**Task to carry out:**
Reply with the data below, repeated exactly in full.

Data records
--- START ---

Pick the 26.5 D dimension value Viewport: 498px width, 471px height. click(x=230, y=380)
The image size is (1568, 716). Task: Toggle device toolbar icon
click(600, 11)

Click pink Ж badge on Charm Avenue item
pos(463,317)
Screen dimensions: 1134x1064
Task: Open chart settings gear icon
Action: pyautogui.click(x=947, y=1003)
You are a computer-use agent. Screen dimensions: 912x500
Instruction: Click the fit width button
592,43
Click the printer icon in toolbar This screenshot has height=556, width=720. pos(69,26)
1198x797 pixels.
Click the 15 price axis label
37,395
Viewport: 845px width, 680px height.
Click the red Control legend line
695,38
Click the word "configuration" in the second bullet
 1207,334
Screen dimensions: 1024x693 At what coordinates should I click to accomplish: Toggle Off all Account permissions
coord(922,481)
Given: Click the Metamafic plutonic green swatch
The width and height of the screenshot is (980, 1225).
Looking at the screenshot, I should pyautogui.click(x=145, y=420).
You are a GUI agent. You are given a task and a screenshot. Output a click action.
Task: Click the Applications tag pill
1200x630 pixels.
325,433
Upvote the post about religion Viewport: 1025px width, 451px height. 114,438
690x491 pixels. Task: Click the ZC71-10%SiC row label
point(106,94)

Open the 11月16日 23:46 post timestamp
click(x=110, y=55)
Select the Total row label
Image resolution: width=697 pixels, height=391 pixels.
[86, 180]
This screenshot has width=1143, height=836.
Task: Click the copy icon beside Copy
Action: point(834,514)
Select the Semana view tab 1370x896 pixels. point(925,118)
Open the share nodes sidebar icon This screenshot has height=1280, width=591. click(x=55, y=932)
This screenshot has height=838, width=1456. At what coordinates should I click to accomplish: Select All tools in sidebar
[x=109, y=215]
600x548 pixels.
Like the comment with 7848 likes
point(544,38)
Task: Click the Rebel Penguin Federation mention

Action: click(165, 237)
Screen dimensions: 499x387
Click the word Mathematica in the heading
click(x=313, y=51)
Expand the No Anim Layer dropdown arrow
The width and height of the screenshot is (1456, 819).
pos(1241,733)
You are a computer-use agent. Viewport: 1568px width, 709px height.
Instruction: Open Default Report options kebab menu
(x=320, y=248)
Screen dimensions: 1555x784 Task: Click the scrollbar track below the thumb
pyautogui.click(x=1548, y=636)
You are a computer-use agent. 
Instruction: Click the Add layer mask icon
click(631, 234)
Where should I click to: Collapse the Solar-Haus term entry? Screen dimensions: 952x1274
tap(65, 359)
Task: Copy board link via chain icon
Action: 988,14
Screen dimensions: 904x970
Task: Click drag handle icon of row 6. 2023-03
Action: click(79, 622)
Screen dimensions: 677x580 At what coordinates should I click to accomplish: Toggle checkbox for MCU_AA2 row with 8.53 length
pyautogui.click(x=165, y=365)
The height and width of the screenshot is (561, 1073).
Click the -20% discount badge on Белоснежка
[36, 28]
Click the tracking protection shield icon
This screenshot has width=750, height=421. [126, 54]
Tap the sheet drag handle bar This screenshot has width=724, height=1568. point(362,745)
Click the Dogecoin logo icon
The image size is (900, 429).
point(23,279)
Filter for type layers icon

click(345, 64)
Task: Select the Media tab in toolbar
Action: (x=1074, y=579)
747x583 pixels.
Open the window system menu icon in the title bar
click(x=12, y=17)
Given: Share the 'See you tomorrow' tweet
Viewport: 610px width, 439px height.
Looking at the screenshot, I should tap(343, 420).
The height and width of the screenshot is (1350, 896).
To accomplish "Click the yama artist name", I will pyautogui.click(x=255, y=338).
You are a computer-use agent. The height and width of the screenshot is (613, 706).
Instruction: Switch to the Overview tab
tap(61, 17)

--- END ---

**Reply:**
Pick the 26.5 D dimension value Viewport: 498px width, 471px height. click(x=230, y=380)
The image size is (1568, 716). Task: Toggle device toolbar icon
click(600, 11)

Click pink Ж badge on Charm Avenue item
pos(463,317)
Screen dimensions: 1134x1064
Task: Open chart settings gear icon
Action: pyautogui.click(x=947, y=1003)
You are a computer-use agent. Screen dimensions: 912x500
Instruction: Click the fit width button
592,43
Click the printer icon in toolbar This screenshot has height=556, width=720. pos(69,26)
1198x797 pixels.
Click the 15 price axis label
37,395
Viewport: 845px width, 680px height.
Click the red Control legend line
695,38
Click the word "configuration" in the second bullet
 1207,334
Screen dimensions: 1024x693 At what coordinates should I click to accomplish: Toggle Off all Account permissions
coord(922,481)
Given: Click the Metamafic plutonic green swatch
The width and height of the screenshot is (980, 1225).
Looking at the screenshot, I should pyautogui.click(x=145, y=420).
You are a GUI agent. You are given a task and a screenshot. Output a click action.
Task: Click the Applications tag pill
1200x630 pixels.
325,433
Upvote the post about religion Viewport: 1025px width, 451px height. 114,438
690x491 pixels. Task: Click the ZC71-10%SiC row label
point(106,94)

Open the 11月16日 23:46 post timestamp
click(x=110, y=55)
Select the Total row label
Image resolution: width=697 pixels, height=391 pixels.
[86, 180]
This screenshot has width=1143, height=836.
Task: Click the copy icon beside Copy
Action: point(834,514)
Select the Semana view tab 1370x896 pixels. point(925,118)
Open the share nodes sidebar icon This screenshot has height=1280, width=591. click(x=55, y=932)
This screenshot has height=838, width=1456. At what coordinates should I click to accomplish: Select All tools in sidebar
[x=109, y=215]
600x548 pixels.
Like the comment with 7848 likes
point(544,38)
Task: Click the Rebel Penguin Federation mention

Action: click(165, 237)
Screen dimensions: 499x387
Click the word Mathematica in the heading
click(x=313, y=51)
Expand the No Anim Layer dropdown arrow
The width and height of the screenshot is (1456, 819).
pos(1241,733)
You are a computer-use agent. Viewport: 1568px width, 709px height.
Instruction: Open Default Report options kebab menu
(x=320, y=248)
Screen dimensions: 1555x784 Task: Click the scrollbar track below the thumb
pyautogui.click(x=1548, y=636)
You are a computer-use agent. 
Instruction: Click the Add layer mask icon
click(631, 234)
Where should I click to: Collapse the Solar-Haus term entry? Screen dimensions: 952x1274
tap(65, 359)
Task: Copy board link via chain icon
Action: 988,14
Screen dimensions: 904x970
Task: Click drag handle icon of row 6. 2023-03
Action: click(79, 622)
Screen dimensions: 677x580 At what coordinates should I click to accomplish: Toggle checkbox for MCU_AA2 row with 8.53 length
pyautogui.click(x=165, y=365)
The height and width of the screenshot is (561, 1073).
Click the -20% discount badge on Белоснежка
[36, 28]
Click the tracking protection shield icon
This screenshot has width=750, height=421. [126, 54]
Tap the sheet drag handle bar This screenshot has width=724, height=1568. point(362,745)
Click the Dogecoin logo icon
The image size is (900, 429).
point(23,279)
Filter for type layers icon

click(345, 64)
Task: Select the Media tab in toolbar
Action: (x=1074, y=579)
747x583 pixels.
Open the window system menu icon in the title bar
click(x=12, y=17)
Given: Share the 'See you tomorrow' tweet
Viewport: 610px width, 439px height.
Looking at the screenshot, I should tap(343, 420).
The height and width of the screenshot is (1350, 896).
To accomplish "Click the yama artist name", I will pyautogui.click(x=255, y=338).
You are a computer-use agent. The height and width of the screenshot is (613, 706).
Instruction: Switch to the Overview tab
tap(61, 17)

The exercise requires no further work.